Wulfryk flashed his teeth in a fleeting grin of genuine amusement, but he did not respond to the question other than to say, "Judge is waiting."

The judge was an Imperial that bore a striking, if disconcerting resemblance to the officer who had been sent to arrest Argis. Vignar did most of the talking, and Argis followed the lawyer's clues about which questions to answer, and when to remain silent. Wulf contributed by fiddling with his tie.

The hearing was almost over before Argis had quite wrapped his mind around the fact that it looked like he might walk free, especially when the lawyer argued that the former legionnaire was a friend of the family and that Mr Aemilius would vouch for him.
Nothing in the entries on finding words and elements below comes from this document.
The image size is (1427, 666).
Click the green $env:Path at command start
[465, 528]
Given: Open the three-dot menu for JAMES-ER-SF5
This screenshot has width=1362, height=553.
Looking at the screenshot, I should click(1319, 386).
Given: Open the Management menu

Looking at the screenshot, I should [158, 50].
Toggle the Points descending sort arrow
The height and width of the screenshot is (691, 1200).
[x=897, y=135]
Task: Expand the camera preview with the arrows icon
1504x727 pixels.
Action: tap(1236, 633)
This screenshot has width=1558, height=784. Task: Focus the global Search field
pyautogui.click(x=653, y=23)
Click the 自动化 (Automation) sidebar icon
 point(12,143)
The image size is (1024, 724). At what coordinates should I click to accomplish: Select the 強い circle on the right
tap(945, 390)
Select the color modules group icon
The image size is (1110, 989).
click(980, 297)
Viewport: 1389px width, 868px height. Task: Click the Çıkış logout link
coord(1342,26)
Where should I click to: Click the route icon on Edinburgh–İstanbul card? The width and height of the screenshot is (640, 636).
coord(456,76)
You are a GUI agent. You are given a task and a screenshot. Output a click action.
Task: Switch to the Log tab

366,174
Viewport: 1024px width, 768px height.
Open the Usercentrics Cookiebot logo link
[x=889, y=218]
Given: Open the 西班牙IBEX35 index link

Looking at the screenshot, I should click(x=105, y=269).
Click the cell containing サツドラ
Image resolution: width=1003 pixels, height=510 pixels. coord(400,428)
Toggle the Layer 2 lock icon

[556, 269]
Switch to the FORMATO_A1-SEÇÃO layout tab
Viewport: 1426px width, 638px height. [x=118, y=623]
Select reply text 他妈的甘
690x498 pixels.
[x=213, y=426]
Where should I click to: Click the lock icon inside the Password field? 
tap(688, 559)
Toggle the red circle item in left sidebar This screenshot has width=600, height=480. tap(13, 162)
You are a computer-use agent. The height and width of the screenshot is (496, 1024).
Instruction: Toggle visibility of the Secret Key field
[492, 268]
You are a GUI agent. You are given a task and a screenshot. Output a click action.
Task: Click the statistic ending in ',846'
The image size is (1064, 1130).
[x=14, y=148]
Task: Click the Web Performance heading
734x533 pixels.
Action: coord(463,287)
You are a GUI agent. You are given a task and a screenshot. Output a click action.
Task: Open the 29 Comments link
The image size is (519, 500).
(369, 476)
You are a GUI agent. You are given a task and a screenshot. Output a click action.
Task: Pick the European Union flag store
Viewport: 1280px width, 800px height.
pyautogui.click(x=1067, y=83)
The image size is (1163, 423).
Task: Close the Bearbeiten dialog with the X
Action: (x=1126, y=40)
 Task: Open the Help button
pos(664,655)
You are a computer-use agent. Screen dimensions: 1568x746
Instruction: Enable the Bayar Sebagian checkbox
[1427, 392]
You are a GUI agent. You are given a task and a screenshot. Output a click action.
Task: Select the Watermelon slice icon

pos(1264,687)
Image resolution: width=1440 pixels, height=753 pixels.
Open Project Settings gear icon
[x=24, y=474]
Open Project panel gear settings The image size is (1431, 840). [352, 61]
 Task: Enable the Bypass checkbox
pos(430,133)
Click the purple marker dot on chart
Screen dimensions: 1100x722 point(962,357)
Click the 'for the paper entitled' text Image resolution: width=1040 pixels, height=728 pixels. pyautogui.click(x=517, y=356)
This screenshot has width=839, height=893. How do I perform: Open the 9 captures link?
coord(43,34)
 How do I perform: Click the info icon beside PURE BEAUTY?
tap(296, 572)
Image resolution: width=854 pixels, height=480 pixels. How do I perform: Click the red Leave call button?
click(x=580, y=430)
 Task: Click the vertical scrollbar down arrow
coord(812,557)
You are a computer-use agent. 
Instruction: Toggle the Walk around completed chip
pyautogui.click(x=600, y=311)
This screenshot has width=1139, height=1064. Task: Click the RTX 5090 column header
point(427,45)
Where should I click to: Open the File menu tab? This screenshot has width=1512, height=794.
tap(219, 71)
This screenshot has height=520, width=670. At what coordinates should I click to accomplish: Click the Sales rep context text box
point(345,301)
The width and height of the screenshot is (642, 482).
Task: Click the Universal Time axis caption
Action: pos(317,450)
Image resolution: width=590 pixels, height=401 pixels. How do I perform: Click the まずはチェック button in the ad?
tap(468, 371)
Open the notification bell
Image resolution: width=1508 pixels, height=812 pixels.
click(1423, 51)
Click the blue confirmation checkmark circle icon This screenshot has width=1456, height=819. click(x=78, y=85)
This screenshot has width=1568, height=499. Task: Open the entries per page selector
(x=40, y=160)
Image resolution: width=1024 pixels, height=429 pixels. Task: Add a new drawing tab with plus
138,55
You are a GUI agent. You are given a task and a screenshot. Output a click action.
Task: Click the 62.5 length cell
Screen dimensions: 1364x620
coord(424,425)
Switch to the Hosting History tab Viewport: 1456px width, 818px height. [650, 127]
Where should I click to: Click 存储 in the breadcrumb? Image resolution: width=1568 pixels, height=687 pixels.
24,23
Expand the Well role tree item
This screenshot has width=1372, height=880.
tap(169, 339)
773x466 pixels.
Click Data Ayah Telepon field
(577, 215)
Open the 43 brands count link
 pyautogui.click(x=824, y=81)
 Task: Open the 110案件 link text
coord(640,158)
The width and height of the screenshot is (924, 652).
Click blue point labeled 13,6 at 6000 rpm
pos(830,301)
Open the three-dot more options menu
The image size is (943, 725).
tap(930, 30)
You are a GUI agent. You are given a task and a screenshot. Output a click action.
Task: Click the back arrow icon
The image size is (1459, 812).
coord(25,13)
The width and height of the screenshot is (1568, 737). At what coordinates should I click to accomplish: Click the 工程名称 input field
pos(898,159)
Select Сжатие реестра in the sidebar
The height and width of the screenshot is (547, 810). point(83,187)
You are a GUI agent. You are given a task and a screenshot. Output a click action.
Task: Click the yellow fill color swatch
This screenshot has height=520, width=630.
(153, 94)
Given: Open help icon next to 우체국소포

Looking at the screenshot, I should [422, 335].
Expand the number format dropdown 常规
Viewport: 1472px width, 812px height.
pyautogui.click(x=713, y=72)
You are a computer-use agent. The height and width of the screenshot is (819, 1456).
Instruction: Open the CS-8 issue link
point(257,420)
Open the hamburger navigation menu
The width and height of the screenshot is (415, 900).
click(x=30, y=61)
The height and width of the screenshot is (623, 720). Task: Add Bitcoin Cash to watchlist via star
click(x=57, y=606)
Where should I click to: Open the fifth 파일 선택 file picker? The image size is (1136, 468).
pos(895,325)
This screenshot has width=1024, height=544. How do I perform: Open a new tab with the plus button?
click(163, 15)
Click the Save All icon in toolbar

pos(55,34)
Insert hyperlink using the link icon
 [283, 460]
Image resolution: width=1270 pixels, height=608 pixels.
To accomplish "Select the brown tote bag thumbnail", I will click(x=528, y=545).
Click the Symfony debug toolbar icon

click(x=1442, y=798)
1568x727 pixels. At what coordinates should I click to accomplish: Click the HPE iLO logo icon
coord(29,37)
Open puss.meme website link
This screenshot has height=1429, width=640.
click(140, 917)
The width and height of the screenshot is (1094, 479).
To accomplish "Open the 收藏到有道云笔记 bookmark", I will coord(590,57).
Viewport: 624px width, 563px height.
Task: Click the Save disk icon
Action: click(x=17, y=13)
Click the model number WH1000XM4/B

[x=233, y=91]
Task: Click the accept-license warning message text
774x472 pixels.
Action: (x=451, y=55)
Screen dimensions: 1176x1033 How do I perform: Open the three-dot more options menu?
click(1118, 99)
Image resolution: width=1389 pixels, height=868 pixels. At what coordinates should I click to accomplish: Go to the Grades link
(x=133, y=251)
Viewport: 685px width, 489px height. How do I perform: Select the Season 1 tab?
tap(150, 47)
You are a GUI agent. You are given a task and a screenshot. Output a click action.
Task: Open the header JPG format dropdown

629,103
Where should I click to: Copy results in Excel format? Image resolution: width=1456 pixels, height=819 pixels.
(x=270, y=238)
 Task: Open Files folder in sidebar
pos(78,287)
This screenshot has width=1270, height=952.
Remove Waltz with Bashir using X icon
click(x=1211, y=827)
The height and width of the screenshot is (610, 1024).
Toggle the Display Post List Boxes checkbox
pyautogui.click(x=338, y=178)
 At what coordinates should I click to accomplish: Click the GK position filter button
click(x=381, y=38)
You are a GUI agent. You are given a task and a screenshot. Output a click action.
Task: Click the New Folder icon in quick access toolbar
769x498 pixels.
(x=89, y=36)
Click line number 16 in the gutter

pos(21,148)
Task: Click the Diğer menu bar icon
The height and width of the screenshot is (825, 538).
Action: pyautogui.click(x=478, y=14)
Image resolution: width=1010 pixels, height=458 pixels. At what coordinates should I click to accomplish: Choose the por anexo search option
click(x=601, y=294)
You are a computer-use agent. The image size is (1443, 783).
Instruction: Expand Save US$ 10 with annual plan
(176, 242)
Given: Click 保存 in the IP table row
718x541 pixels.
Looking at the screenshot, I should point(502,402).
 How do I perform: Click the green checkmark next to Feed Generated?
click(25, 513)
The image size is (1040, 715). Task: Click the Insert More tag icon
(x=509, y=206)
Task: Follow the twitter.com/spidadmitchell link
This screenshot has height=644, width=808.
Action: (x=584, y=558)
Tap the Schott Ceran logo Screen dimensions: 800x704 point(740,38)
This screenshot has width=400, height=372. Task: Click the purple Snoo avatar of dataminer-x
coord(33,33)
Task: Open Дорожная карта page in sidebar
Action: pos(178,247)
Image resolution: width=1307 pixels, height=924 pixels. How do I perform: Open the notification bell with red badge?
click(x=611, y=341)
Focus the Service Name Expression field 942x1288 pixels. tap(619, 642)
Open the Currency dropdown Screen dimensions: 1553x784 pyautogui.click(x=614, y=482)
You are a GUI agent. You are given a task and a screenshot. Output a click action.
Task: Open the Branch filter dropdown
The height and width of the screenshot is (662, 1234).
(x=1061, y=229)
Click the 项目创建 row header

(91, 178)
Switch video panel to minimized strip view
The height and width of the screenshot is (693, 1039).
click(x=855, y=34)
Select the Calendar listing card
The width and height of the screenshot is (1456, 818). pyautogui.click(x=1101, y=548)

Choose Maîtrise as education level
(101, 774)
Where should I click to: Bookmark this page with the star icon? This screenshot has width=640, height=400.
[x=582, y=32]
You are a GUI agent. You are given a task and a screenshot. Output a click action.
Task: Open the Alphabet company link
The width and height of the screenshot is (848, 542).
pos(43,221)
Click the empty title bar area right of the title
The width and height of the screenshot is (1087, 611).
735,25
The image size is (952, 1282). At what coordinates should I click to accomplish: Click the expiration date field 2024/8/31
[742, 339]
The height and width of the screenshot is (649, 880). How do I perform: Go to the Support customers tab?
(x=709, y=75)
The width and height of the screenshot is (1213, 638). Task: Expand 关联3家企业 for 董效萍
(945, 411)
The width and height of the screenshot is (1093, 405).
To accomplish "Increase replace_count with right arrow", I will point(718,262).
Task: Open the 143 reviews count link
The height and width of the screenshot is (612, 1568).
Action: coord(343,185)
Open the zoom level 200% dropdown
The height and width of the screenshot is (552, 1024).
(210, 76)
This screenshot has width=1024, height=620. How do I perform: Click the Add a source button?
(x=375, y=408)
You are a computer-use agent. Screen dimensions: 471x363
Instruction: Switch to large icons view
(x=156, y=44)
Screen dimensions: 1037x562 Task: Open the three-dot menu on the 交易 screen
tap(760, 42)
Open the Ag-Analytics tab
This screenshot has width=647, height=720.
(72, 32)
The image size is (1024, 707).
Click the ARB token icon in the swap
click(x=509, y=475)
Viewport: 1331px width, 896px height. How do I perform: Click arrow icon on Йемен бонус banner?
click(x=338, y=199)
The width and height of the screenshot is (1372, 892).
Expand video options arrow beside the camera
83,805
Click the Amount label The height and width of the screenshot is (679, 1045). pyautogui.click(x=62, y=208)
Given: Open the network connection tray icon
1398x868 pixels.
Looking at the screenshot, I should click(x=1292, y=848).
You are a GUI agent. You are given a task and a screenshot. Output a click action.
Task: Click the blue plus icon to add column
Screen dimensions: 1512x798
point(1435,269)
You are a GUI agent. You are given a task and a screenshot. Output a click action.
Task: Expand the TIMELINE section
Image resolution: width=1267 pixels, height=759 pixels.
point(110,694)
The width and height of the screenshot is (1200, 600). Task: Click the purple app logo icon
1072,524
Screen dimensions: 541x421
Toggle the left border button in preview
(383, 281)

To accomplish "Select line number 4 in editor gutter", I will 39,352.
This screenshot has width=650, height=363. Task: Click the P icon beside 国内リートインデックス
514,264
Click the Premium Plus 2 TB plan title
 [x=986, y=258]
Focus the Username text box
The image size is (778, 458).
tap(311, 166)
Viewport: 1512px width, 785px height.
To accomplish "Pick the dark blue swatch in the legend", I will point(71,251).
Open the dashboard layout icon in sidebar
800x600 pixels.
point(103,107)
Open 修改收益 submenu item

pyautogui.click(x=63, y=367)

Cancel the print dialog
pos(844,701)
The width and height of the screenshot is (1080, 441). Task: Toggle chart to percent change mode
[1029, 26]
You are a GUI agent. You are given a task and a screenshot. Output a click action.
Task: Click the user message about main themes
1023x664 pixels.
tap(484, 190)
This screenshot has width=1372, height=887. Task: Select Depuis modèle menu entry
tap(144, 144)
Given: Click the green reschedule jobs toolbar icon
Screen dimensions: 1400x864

The judge looked like Mr Aemilius had pissed in her cereal, but relented. "His bail has been set to three hundred thousand."

Wulf did not look pleased upon hearing the sum – a number which made Argis slightly queasy – but he reached into his breast pocked to pull out a black fountain pen without hesitation. "I hope you accept cheques."

oooo

Argis squinted at the endless blue of the sky above him. He had missed the sight. He had missed the sun, too, and air that was cool and fresh and whipped his braided hair around. He had no idea how Wulfryk had managed to pull him out of jail after only two weeks. Unless he was mistaken there should have been at least another hearing; but did it really come as a surprise that Mr Aemilius had somehow skipped right past that? Apparently the man couldn't pour himself a glass of water without breaking a dozen laws.

Not that Argis was complaining. He was just feeling very much out of his depth. Politics wasn't an enemy that you could face head-on and he had always hated subterfuge and counter-intelligence.

The warrior turned when he heard the crunch of approaching footsteps.

Wulf stopped an arm's length away, a distance that could be the result of mere happenstance or careful calculation on his part. He leaned against a nearby lamppost, feet crossed at the ankle, his body language one of languor and fished out a pack of cigarettes.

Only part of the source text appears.